*EXERCISE AIM*:
Skip the pictures and return every entry exactly as written.

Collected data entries
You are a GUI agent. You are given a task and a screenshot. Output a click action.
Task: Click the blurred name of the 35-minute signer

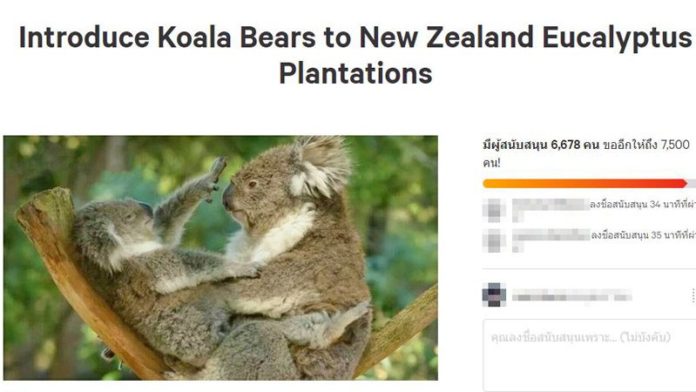point(551,235)
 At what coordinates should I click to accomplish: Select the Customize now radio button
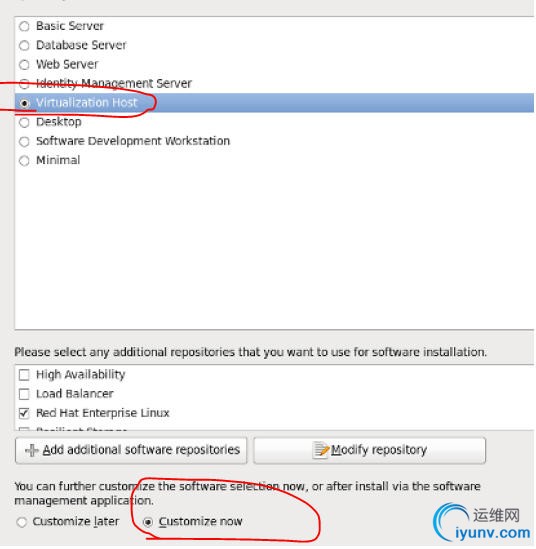pyautogui.click(x=148, y=522)
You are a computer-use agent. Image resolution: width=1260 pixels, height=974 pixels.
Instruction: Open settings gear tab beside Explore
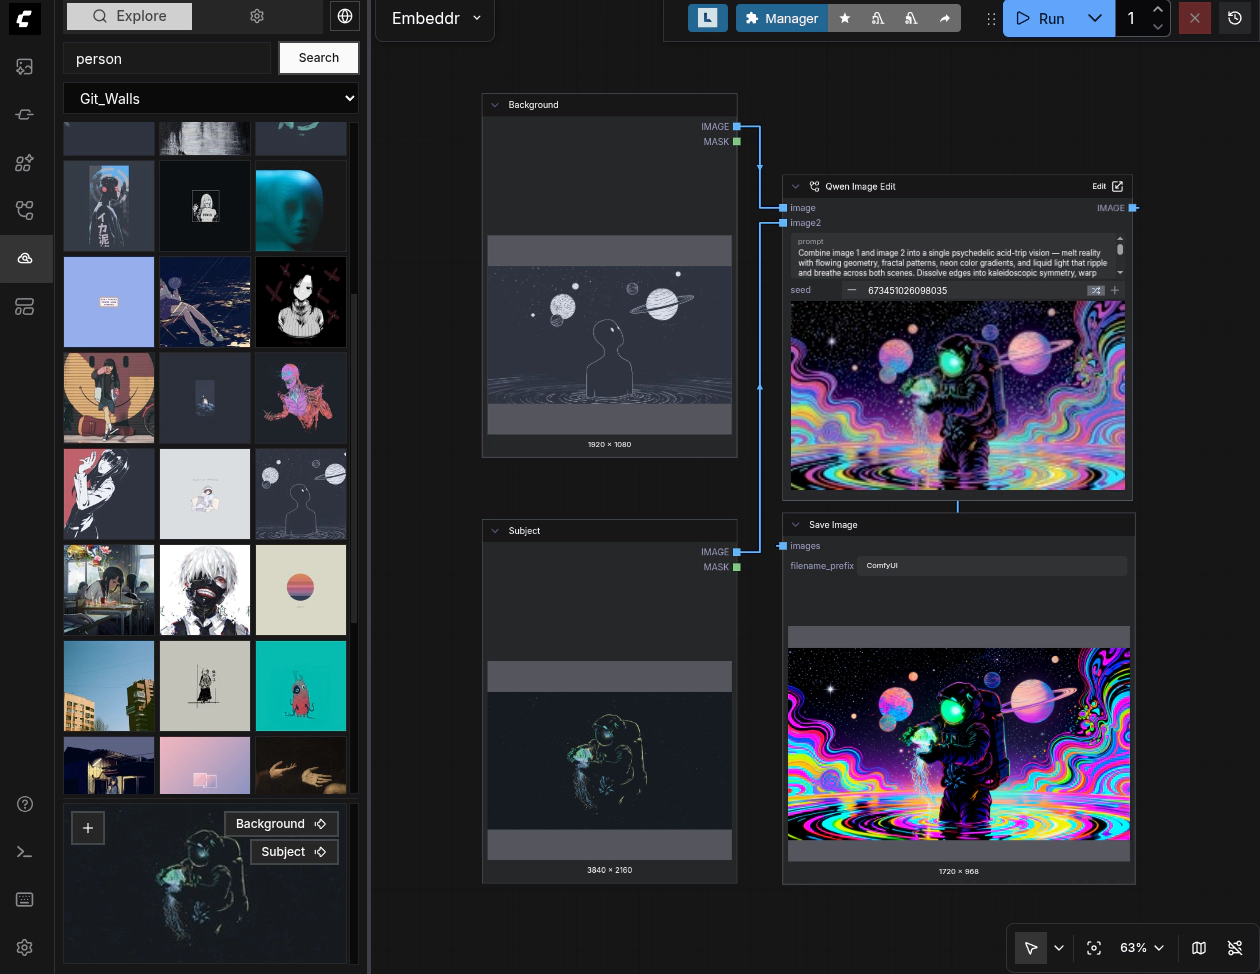[x=257, y=16]
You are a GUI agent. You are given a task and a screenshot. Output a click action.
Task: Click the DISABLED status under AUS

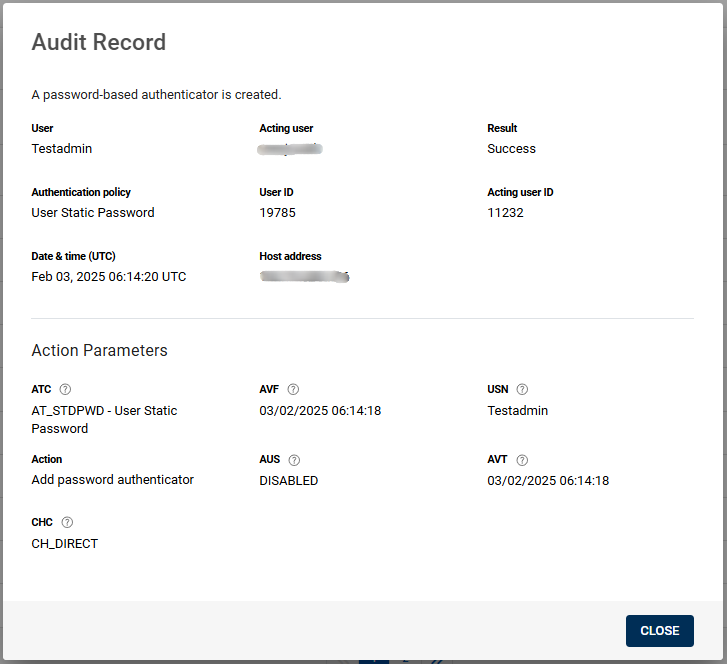[x=288, y=481]
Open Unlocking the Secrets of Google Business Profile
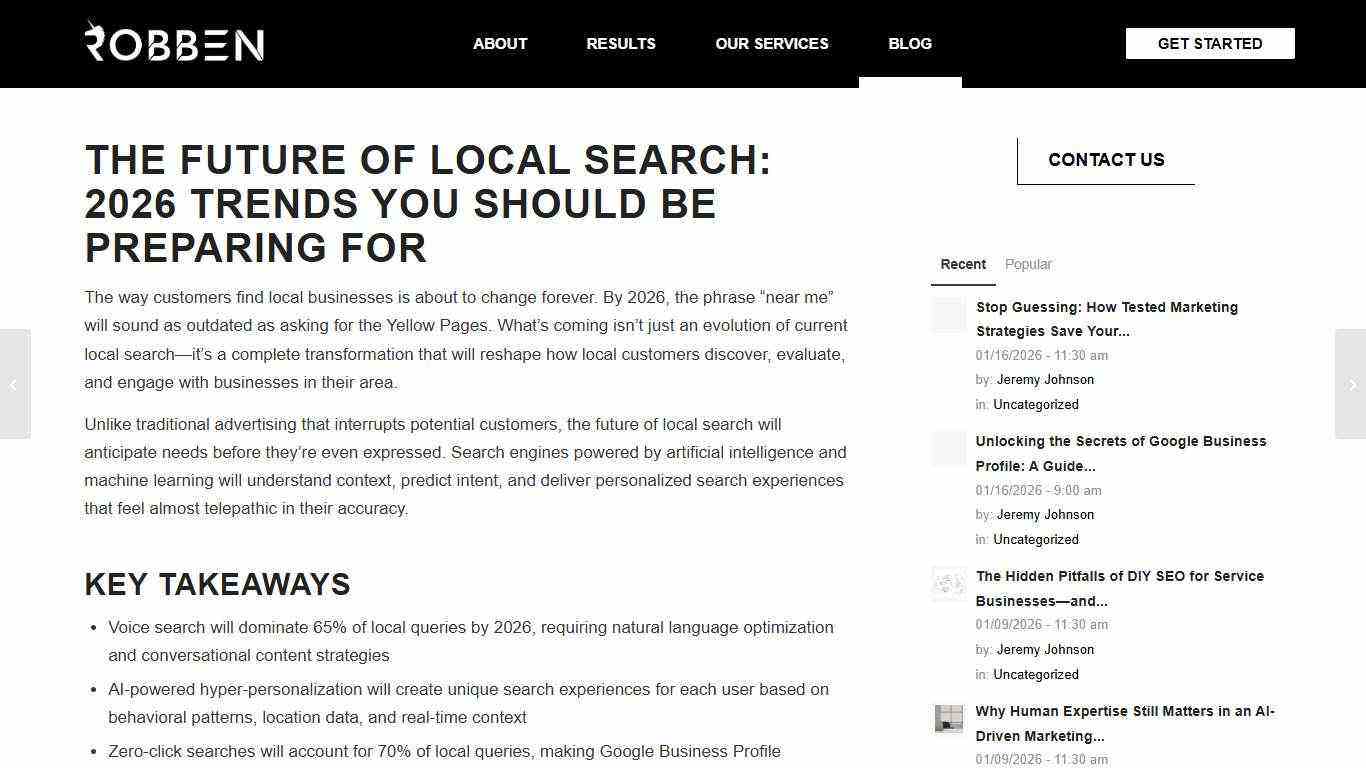Screen dimensions: 1366x768 (x=1120, y=453)
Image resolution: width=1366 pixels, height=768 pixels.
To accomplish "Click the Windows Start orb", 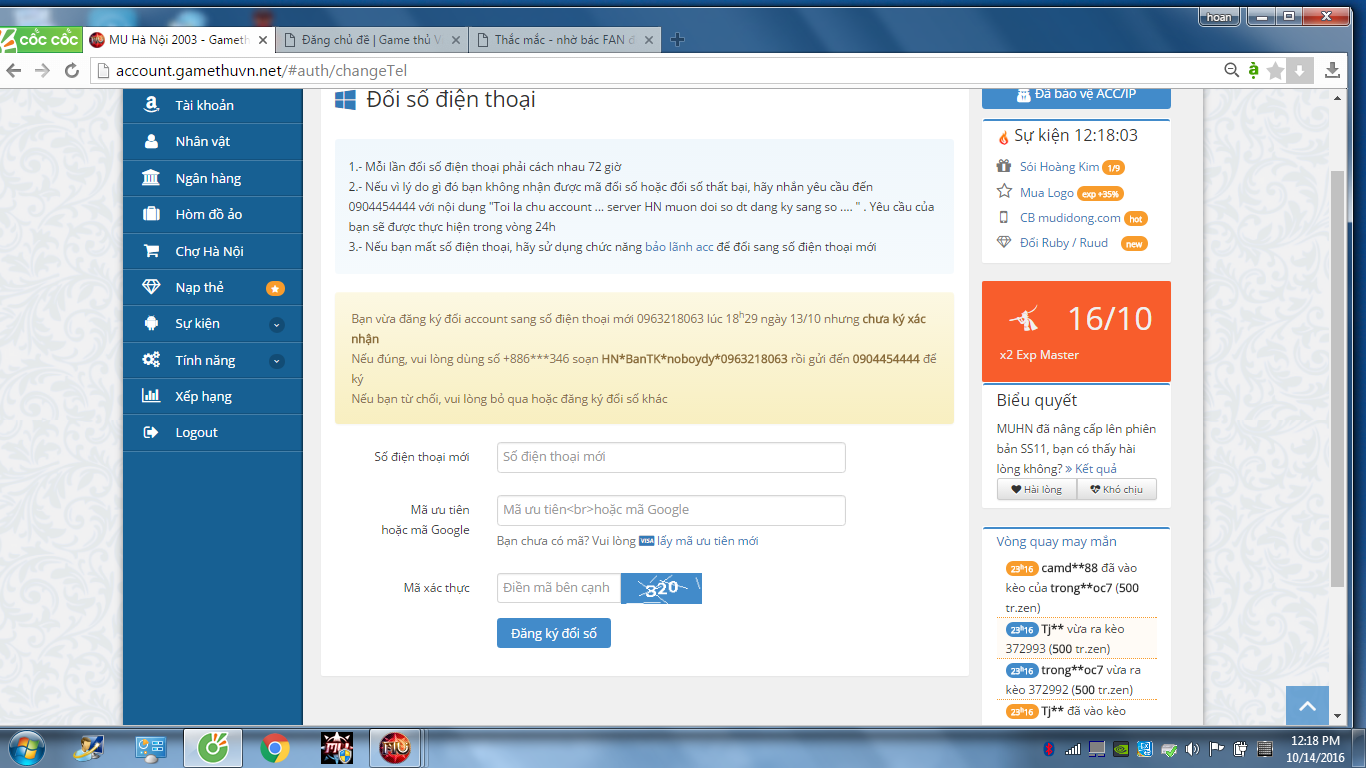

*RESPONSE TO THIS EXERCISE*:
You are a GUI agent. You are given a task and a screenshot. Output a click action.
Task: Click the blurred name of the 35-minute signer

point(551,235)
 At what coordinates should I click to accomplish: Select the Customize now radio button
pyautogui.click(x=148, y=522)
You are a computer-use agent. Image resolution: width=1260 pixels, height=974 pixels.
Instruction: Open settings gear tab beside Explore
[x=257, y=16]
You are a GUI agent. You are given a task and a screenshot. Output a click action.
Task: Click the DISABLED status under AUS

[x=288, y=481]
Open Unlocking the Secrets of Google Business Profile
Screen dimensions: 1366x768 (x=1120, y=453)
Image resolution: width=1366 pixels, height=768 pixels.
To accomplish "Click the Windows Start orb", 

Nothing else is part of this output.